At a time when arts and culture nonprofits are struggling as a result of the pandemic, CANVAS is dedicated to helping the field of Jewish arts and culture not just survive but grow. The JFN-housed initiative provides grants for Jewish arts organizations, engages and educates new funders who can provide additional support, and promotes Jewish arts projects to the Jewish community and beyond. The initiative, which was designed in response to field research commissioned by RPF, made significant headway in its first two years, and was able to quickly initiate emergency grants to Jewish artists in the wake of COVID-19. As it enters its third year, CANVAS is looking to increase its annual grantmaking and deepen its impact as a convener and network weaver for the field.
When the pandemic hit, many groups that engage Jewish young adults were forced to cancel programming on short notice. At the same time, the need for volunteers who could provide social services across the country spiked. Repair the World took this as an opportunity to partner with organizations working across the Jewish communal landscape to build a youth-driven movement that would 1) increase the capacity of nonprofits doing humanitarian relief work in the U.S., 2) inspire a lifelong commitment to service from Jewish young adults, and 3) be a powerful expression of Jewish life for the Jewish community and beyond. So far, Serve the Moment has catalyzed 93,800 acts of service and learning, and contributed more than 159,750 service hours to 283 nonprofit partners (equivalent to $4.56 million in value).
Led by Rabbi Jill Jacobs, T’ruah is a cross-denomination network of more than 2,000 rabbis and cantors using their voices for social change. In response to requests for guidance from their members on how to respond to racism and anti-Semitism, T’ruah is investing more deeply in moral leadership, and will provide resources, skills-based trainings, and peer-to-peer support. They will also equip clergy to provide “movement chaplaincy”—spiritual support for activists—to the growing number of American Jews dedicating themselves to social justice, thereby supporting people to do this work long-term.
Led by civil rights strategist Eric K. Ward, Western States Center (WSC) is a national organization working to strengthen inclusive democracy so all people can live, love, worship and work free from fear. In recent years, Ward—who has studied white supremacy for more than 20 years—has focused on combatting antisemitism. For WSC, this means helping social justice organizations understand the ways in which antisemitism animates white nationalism. Building on this work, WSC is launching a fellowship program that will engage a cohort of eight to 12 well-platformed, multidisciplinary leaders who hold local organizing, political, or community power in politically polarized regions. Facilitated by Megan Black (a trusted expert whose work RPF has previously supported), these “Common Good Fellows” will come together over 18 months to learn about antisemitism and White Nationalism and work collaboratively on projects that protect democracy by combatting these threats.
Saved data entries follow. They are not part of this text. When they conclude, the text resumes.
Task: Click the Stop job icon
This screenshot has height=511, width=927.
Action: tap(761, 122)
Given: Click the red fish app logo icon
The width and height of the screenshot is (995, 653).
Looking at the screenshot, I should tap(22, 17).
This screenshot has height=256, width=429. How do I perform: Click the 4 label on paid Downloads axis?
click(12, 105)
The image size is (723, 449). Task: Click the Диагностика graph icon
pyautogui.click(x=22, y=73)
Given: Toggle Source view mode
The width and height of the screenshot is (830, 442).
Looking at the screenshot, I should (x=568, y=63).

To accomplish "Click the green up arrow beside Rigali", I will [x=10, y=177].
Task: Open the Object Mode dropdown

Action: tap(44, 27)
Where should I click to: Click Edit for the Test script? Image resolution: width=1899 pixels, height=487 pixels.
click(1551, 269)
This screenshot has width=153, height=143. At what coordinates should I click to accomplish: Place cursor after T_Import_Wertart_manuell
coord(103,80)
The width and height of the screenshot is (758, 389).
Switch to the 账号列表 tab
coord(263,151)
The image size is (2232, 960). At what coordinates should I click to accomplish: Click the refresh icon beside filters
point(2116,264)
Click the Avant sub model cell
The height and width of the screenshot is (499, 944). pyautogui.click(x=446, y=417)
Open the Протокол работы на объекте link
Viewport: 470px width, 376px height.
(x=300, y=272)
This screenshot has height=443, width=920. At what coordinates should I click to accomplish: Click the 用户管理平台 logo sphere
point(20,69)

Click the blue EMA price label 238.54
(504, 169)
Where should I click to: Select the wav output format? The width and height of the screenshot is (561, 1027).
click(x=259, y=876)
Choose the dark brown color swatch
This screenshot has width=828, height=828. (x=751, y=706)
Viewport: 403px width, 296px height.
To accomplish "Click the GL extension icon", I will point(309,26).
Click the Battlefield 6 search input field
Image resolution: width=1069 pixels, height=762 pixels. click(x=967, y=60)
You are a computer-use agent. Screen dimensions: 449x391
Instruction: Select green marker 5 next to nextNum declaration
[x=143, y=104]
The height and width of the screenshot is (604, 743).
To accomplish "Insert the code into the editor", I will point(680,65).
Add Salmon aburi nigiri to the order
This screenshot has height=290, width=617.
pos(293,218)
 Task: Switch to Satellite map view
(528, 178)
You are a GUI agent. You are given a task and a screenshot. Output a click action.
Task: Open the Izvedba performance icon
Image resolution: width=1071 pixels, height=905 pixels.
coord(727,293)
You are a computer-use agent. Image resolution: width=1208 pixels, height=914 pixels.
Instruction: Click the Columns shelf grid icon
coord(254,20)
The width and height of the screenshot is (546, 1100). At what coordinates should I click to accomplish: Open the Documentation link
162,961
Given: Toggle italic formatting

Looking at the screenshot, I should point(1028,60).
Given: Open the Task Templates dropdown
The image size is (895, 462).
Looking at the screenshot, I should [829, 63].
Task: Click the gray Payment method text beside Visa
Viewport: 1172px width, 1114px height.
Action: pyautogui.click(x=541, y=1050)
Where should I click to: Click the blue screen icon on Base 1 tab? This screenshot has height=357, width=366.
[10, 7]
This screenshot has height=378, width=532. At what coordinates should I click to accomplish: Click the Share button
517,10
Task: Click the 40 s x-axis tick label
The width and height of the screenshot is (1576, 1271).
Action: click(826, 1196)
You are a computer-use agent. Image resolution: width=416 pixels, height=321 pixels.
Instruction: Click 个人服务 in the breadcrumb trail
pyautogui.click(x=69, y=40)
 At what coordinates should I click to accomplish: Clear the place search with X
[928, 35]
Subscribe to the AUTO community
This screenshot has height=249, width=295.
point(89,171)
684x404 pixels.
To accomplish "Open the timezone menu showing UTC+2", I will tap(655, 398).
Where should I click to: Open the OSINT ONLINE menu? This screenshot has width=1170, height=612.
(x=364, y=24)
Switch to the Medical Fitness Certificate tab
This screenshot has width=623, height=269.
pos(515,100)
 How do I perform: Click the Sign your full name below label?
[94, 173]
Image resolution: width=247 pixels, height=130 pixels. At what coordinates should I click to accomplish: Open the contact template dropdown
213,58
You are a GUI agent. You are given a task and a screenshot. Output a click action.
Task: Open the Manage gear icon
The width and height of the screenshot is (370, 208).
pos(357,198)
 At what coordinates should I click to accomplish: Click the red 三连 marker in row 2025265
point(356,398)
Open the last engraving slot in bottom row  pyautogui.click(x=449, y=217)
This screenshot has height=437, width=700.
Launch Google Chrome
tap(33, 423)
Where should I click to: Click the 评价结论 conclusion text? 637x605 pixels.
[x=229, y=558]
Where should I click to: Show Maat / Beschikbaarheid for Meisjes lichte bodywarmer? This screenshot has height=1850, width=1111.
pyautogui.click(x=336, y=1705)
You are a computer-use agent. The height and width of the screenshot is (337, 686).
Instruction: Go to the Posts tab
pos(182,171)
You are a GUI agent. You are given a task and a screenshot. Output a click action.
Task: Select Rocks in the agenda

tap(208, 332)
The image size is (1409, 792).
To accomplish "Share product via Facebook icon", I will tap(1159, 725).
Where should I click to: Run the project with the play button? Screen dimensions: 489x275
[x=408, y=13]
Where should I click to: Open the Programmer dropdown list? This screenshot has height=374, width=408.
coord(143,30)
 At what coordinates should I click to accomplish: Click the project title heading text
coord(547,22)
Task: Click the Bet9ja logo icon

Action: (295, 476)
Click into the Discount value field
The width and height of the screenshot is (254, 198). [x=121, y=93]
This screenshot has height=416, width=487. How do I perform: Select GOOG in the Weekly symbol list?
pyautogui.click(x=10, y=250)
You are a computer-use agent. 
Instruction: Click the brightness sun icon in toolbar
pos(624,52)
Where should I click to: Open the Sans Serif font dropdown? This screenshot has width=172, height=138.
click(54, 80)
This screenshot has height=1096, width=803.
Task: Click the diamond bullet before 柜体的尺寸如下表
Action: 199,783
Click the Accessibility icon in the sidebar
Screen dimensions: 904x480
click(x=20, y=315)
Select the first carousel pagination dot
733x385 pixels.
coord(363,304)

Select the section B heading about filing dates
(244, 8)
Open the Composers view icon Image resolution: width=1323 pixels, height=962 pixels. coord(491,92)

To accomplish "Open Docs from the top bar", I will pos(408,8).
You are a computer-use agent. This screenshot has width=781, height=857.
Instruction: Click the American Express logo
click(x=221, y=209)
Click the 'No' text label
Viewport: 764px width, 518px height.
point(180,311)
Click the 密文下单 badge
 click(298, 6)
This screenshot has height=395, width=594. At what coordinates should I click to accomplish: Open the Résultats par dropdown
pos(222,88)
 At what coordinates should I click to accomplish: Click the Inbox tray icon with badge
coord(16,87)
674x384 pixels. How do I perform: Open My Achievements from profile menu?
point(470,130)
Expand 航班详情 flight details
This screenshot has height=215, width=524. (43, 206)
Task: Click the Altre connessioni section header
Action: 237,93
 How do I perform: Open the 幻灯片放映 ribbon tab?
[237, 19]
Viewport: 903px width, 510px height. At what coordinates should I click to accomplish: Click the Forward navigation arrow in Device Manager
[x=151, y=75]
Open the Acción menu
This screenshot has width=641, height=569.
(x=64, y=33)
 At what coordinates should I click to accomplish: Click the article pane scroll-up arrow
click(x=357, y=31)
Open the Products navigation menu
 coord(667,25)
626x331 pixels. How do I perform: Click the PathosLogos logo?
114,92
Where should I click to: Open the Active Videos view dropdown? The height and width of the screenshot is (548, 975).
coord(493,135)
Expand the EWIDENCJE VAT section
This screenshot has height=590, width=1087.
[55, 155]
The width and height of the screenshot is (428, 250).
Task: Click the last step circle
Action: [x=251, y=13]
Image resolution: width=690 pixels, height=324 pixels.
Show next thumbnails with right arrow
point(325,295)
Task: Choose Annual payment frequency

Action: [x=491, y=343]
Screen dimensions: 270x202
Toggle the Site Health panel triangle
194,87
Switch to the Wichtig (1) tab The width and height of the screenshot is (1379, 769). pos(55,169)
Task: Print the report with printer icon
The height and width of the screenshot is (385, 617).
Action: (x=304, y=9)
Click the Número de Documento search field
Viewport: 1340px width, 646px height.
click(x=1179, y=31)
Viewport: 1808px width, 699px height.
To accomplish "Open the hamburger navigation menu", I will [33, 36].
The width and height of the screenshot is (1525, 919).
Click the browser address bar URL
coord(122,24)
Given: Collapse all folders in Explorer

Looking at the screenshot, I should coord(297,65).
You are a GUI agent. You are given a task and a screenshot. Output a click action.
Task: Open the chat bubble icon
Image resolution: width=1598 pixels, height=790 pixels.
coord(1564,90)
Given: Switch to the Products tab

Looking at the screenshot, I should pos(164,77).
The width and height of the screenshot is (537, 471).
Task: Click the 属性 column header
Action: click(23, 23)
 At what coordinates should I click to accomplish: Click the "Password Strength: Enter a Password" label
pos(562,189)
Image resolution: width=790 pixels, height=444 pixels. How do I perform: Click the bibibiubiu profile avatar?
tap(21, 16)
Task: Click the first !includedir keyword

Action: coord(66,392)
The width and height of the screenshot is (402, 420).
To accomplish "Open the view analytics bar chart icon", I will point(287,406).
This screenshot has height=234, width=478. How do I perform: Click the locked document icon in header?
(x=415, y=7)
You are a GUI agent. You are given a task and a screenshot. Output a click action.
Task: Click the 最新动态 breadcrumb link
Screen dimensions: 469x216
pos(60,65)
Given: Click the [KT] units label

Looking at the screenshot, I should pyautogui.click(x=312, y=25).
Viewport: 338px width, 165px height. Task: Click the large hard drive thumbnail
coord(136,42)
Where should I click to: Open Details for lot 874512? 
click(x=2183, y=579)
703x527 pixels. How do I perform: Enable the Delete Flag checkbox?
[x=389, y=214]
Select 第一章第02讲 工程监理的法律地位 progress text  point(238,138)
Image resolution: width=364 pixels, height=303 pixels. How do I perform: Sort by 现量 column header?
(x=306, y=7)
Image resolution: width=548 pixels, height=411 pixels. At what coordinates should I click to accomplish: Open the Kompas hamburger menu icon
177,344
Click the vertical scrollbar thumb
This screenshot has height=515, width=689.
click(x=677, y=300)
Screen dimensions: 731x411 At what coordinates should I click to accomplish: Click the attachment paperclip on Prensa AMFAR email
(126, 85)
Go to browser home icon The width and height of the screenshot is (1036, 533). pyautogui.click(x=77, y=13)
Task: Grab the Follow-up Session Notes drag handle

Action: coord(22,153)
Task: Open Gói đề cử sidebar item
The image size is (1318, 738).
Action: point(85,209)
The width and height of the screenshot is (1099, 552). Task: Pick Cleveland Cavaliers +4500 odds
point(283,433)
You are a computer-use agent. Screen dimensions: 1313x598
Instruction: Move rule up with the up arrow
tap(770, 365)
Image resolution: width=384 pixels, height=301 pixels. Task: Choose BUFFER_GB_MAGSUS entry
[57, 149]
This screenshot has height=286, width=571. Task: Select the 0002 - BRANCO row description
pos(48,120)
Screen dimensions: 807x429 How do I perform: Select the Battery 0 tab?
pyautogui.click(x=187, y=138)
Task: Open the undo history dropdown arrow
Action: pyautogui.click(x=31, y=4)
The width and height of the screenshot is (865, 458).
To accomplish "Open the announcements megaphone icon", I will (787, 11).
The Institute for Jewish Spirituality’s (IJS) Clergy Leadership Program (CLP) sustains and strengthens “spiritual first responders.” The program helps Jewish clergy cultivate personal spiritual practices grounded in mindfulness that benefit both their personal lives and their work over their careers. CLP includes retreats that combine prayer, meditation, text study, embodied practice, and group discussions; interim study and practice with a partner; and ongoing one-on-one guidance from a highly regarded staff. Hevraya, IJS’s program for CLP alums, provides ongoing support, learning, and practice opportunities, including an annual retreat. This renewal grant supports both programs.
Co-helmed by filmmaker Roberta Grossman and producer-curator Caroline Libresco, a former senior programmer of the Sundance Film Festival, Jewish Story Partners cultivates and funds independent Jewish-themed films, series, and short-form content of the highest caliber. With a focus on artists and projects with fresh and nuanced perspectives, JSP seeks to illuminate Jewish experiences, histories, and cultures in all their diversity– for Jewish and non-Jewish audiences alike.
Launched in the wake of the #MeToo movement—and the realization that the Jewish community is not exempt from the same problematic power dynamics that exist in other spaces—the SRE Network works to create safe, respectful, and equitable workplaces and communal spaces by addressing sexual harassment, sexism, and gender discrimination. It brings together more than 140 Jewish nonprofits, funders, individuals and experts to address these issues via strategic grantmaking, collaborative learning, and community-wide advocacy.
Established in 1934 to aid refugees of Nazi persecution resettling in America, The Blue Card is the only national nonprofit organization that provides critical cash assistance to Holocaust survivors in need, allowing them to live with dignity and respect. Since its founding, The Blue Card has distributed nearly $46 million to help financially insecure survivors pay for food, medication, rent, and other necessities, and continues to be responsive to changing needs. The organization launched several new initiatives in 2020, including a program to combat social isolation during the pandemic.